County Public Works Director Steve Lederer provided no justification for allowing installation of a monopole across from Soda Canyon Store before the Board of Supervisors approved the environmental assessment and a contract and instead deflected, claiming, “The county has received positive feedback from nearby neighbors on the need for improved connectivity in this area and their hope that this pole will help that situation.”
A public records request for the email responses the county received from those living 1,000 feet from the monopole revealed that six out of seven residents were vehemently opposed. The county altered the location due to the opposition, which resulted in the pole being relocated onto another property over the objection of the owner and without notification to an upset neighbor only 200 feet away.
The one neighbor who expressed support did so not for better cell phone reception but for an improved internet connection, which is not needed to receive the county’s Nixle text alerts during an emergency. Satellite, cable, and fiber internet are all available in that area. Perhaps she should access her internet using a wired connection, which is faster, safer, and more reliable, instead of relying on cellular data.
The county did not explain why it has only considered ITC’s proposal without seeking other proposals and engaging in a competitive process. We know that Sonoma is using a different company to provide fire-sensing technology, so there is at least one other possible company and perhaps more. Frankly, given that the CEO of ITC is the mayor of Calistoga, the entire proposal reeks of crony capitalism.
The county did not explain why it is not using publicly available sources of money, as is Sonoma County, and is instead relying on a private corporation to fund the fire-sensing technology, knowing that private corporations exist first and foremost to make money, not to serve the general public.
The county failed to address Ms. Anderson’s point about the negligence of installing cell towers in fire-prone areas and the increased fire risk as a result.
In response to her concerns about RF radiation, the county stated that “federal law prohibits local agencies from considering the environmental effects of radio frequency emissions in the placement of wireless facilities,” if such facilities comply with the FCC RF radiation exposure limit.
However, the board is not responding to an application for wireless facilities. It is responding to ITC’s proposal to install third-party wireless infrastructure, speculating that wireless providers will lease them. The project is discretionary, and the board can refuse it for any reason it wants, including residents’ concerns about RF radiation, which are justified given the science and that the FCC has not reviewed it and updated its exposure limit since 1996, an issue of current litigation.
Second, in regulating wireless installations, there are many concerns local governments can consider, including impacts to aesthetics and property values, allowing them to impose setbacks from homes, businesses and schools, which would simultaneously address people’s concerns about RF radiation. Had the county updated its wireless ordinance to establish a science-based 1,640-foot setback for new cell towers, there would have been no notices to send out for this project and no disturbed residents. It should prioritize such an update.

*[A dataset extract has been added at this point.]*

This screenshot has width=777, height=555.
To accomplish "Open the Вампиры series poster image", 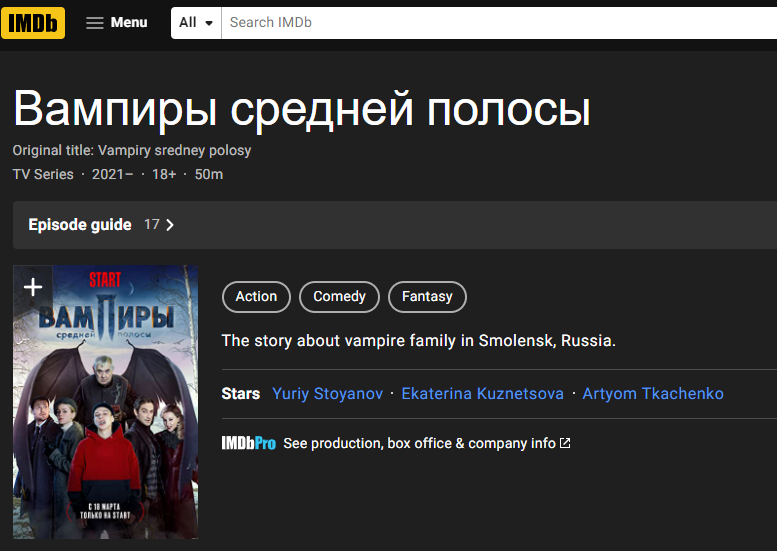I will [105, 420].
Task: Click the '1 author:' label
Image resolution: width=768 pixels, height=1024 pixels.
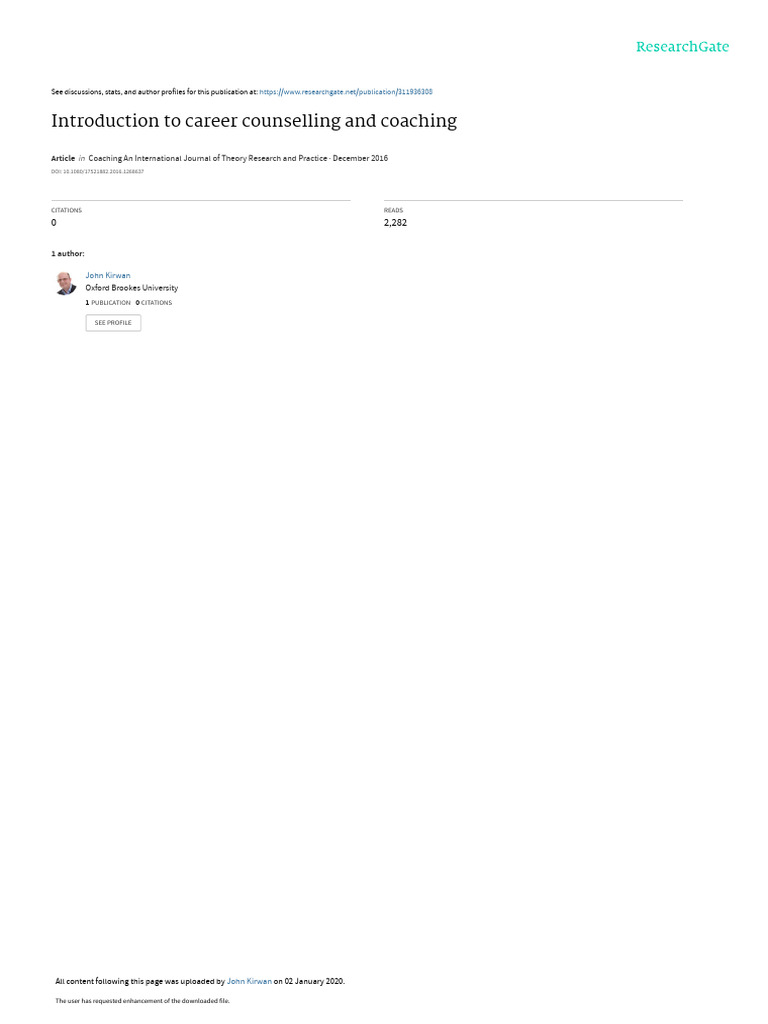Action: [67, 253]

At its June 15 meeting, the Board of Supervisors should reject this speculative proposal from a private developer and pursue fire prevention and mitigation strategies that are safe and respectful to our community based on solid funding. It should rely on the Napa County Fire Strategic Plan led by the Napa County Fire Department and developed with stakeholder input over 18 months by a 14-member board. That plan includes LiDAR technology to identify fire-prone areas and improve forest management as well as a Type 1 helicopter to put out fires.
The county already has two monopoles with cameras to detect fires (with nine more expected by the end of July) and simply needs to have someone watch them. Law enforcement now has hi-low sirens attached to their vehicles to warn residents to evacuate in an emergency. In addition, the Napa Sustainable Winegrowing Group offered to raise money for two Fire Boss aircraft to also put out fires, but the county has not taken them up on their offer.
If on top of all that the county believes this fire-sensing technology is needed, it should initiate a request for proposals and fund it with public monies to ensure the project is designed in the best interest of the public and not a corporation’s bottom line.
Amy Martenson, Chair
Napa County Progressive Alliance
Editor's Note: This item has been modified to reflect news that additional fire cameras will be added to the county's network by the end of July.